EXERCISE:
From the listing below, output only the lines starting at the line that has "Screen dimensions: 1179x960" and ending at the line that has "Given: Click the yellow External tag", exactly as they appear, ends included.

=-=-=-=-=

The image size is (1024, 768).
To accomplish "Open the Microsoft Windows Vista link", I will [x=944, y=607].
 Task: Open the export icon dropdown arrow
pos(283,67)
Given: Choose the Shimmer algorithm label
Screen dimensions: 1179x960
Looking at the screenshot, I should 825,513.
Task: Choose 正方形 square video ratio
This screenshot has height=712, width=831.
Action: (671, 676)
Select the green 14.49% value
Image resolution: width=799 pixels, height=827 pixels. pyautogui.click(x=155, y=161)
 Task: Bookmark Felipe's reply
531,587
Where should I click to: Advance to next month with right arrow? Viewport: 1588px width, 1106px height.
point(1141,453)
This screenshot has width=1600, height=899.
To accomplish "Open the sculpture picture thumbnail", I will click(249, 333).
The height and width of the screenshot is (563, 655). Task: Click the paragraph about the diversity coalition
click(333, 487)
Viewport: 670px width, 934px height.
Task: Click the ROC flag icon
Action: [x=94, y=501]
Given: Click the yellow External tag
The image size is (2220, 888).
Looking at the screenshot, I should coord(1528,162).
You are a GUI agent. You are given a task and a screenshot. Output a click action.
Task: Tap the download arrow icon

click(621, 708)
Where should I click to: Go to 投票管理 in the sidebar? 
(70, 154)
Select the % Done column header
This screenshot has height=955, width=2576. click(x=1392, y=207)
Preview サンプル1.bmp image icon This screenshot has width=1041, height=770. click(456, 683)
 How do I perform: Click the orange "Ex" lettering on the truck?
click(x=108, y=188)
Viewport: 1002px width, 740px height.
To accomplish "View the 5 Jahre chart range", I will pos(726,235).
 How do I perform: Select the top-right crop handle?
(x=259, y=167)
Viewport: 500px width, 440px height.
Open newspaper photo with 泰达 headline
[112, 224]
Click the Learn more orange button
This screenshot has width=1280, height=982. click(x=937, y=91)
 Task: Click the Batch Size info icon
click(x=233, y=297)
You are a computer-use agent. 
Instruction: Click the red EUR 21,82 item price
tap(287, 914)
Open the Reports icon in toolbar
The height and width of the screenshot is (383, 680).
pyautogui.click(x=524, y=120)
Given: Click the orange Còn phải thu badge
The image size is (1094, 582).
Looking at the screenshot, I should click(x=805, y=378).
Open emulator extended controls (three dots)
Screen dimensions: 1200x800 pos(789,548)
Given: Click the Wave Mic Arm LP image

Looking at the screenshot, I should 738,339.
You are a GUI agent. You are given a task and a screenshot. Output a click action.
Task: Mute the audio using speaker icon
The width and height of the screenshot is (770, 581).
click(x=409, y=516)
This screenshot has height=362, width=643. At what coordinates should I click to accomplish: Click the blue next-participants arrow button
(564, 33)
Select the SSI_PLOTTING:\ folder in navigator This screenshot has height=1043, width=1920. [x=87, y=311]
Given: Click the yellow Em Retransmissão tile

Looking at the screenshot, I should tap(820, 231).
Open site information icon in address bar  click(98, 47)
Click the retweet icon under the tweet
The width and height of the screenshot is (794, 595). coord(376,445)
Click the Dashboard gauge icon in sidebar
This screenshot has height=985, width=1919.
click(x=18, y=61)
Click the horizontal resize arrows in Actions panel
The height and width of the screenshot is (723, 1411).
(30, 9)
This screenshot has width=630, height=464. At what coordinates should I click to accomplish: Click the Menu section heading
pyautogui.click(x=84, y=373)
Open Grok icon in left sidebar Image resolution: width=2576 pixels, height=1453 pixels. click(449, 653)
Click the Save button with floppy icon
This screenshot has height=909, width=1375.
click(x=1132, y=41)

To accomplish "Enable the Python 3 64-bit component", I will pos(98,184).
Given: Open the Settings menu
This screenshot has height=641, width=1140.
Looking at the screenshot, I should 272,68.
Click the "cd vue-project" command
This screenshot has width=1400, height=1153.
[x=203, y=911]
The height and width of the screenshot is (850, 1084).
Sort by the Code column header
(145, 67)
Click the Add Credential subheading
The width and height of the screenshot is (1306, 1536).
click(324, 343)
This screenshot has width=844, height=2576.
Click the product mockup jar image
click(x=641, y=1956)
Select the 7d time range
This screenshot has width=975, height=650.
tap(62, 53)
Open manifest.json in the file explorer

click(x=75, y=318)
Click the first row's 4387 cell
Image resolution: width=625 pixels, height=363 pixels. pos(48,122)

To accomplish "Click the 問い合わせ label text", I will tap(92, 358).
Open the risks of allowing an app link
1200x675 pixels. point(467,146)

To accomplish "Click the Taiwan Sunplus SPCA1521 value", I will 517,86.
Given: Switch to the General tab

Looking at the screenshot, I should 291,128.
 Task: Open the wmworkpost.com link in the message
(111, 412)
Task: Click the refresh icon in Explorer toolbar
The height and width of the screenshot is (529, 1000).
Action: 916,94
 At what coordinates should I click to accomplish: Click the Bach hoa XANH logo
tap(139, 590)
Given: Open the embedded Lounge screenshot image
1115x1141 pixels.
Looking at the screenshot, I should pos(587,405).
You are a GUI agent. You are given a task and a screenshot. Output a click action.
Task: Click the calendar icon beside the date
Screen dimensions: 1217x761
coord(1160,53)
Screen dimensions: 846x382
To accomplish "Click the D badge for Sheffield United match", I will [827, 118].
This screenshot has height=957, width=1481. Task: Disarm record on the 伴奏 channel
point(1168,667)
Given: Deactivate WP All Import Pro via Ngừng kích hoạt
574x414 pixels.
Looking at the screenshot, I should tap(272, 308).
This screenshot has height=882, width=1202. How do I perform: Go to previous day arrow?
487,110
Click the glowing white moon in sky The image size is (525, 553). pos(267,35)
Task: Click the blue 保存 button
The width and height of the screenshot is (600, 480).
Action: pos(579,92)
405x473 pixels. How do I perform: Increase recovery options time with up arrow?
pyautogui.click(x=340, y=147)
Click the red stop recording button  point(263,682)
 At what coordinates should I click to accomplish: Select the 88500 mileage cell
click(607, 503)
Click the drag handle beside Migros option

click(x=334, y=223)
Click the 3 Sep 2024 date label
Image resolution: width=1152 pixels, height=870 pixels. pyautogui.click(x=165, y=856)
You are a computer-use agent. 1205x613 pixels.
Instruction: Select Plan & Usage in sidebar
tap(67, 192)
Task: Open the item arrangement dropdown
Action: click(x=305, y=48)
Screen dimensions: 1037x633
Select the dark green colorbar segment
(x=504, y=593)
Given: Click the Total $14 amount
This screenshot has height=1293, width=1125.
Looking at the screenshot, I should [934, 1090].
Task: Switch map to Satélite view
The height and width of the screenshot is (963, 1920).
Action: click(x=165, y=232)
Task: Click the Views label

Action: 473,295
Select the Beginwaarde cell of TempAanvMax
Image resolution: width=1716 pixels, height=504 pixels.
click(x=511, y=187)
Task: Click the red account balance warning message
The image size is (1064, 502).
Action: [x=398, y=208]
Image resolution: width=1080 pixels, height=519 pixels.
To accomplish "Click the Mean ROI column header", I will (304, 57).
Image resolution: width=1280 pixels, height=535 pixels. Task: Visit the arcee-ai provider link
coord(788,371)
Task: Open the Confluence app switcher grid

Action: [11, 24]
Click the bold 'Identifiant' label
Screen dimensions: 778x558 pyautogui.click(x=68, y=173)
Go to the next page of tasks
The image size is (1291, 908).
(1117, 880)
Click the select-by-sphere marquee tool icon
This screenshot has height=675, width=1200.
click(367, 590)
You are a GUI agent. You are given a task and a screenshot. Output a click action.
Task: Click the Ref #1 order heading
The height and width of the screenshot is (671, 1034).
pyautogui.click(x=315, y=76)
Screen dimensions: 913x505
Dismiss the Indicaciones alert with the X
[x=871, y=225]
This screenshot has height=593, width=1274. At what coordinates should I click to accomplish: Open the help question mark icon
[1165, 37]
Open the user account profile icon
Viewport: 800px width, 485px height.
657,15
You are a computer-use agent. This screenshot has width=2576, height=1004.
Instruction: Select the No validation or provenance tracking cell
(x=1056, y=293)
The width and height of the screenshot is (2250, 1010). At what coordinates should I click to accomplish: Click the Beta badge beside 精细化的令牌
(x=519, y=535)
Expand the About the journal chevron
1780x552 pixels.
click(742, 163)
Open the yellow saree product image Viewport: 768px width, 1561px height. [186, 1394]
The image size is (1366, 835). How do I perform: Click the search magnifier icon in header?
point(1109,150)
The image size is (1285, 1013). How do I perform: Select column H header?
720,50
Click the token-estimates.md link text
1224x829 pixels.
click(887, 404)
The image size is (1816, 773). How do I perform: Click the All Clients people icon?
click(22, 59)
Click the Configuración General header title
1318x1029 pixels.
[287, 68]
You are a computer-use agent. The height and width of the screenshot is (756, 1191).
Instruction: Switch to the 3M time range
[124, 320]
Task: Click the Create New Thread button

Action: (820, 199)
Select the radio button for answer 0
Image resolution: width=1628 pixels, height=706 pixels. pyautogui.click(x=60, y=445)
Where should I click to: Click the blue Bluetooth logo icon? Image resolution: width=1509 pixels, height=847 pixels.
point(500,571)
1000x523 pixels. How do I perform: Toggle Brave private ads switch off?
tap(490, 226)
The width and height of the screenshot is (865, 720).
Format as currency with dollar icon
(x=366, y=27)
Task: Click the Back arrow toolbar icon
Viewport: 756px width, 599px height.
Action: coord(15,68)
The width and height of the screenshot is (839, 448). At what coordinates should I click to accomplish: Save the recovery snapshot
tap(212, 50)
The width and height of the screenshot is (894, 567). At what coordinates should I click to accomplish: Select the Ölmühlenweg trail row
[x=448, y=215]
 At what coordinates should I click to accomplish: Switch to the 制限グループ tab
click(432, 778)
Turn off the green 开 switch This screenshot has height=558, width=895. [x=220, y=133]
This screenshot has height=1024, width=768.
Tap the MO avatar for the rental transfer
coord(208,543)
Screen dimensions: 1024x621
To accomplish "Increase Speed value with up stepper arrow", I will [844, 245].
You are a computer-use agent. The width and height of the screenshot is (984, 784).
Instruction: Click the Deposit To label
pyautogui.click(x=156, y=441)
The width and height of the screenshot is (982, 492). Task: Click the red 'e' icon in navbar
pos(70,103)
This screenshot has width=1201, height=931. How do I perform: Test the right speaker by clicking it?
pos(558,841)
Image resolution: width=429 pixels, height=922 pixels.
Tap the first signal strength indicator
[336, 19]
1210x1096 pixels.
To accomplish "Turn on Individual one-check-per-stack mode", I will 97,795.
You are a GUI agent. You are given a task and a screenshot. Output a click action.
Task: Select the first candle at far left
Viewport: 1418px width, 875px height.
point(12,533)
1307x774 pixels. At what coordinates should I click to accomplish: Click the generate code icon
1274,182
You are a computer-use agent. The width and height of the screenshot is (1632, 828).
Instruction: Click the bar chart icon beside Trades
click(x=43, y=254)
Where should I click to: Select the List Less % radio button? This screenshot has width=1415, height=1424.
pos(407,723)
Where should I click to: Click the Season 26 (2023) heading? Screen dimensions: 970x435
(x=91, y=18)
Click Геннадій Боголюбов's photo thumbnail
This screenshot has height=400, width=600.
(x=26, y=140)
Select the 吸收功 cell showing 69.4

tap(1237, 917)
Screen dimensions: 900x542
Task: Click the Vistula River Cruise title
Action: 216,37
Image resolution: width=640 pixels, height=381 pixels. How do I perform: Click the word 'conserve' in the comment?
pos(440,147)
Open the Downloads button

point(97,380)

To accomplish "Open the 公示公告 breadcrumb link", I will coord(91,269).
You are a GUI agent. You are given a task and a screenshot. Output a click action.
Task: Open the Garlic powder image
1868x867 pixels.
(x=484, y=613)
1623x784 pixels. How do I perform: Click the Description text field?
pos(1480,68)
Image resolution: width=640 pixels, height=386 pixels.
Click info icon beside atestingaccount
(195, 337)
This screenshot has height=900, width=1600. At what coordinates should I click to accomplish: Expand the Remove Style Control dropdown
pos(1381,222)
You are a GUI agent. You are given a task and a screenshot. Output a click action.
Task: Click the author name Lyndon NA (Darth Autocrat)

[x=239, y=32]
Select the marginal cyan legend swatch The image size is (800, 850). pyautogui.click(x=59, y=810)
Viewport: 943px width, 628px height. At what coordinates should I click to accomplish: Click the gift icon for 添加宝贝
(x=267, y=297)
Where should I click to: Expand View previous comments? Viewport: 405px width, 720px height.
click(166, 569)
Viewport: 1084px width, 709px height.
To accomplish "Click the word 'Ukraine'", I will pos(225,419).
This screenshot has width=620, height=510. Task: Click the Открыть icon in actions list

=-=-=-=-=

WRITTEN ANSWER:
Screen dimensions: 1179x960
Looking at the screenshot, I should 825,513.
Task: Choose 正方形 square video ratio
This screenshot has height=712, width=831.
Action: (671, 676)
Select the green 14.49% value
Image resolution: width=799 pixels, height=827 pixels. pyautogui.click(x=155, y=161)
 Task: Bookmark Felipe's reply
531,587
Where should I click to: Advance to next month with right arrow? Viewport: 1588px width, 1106px height.
point(1141,453)
This screenshot has width=1600, height=899.
To accomplish "Open the sculpture picture thumbnail", I will click(249, 333).
The height and width of the screenshot is (563, 655). Task: Click the paragraph about the diversity coalition
click(333, 487)
Viewport: 670px width, 934px height.
Task: Click the ROC flag icon
Action: [x=94, y=501]
Given: Click the yellow External tag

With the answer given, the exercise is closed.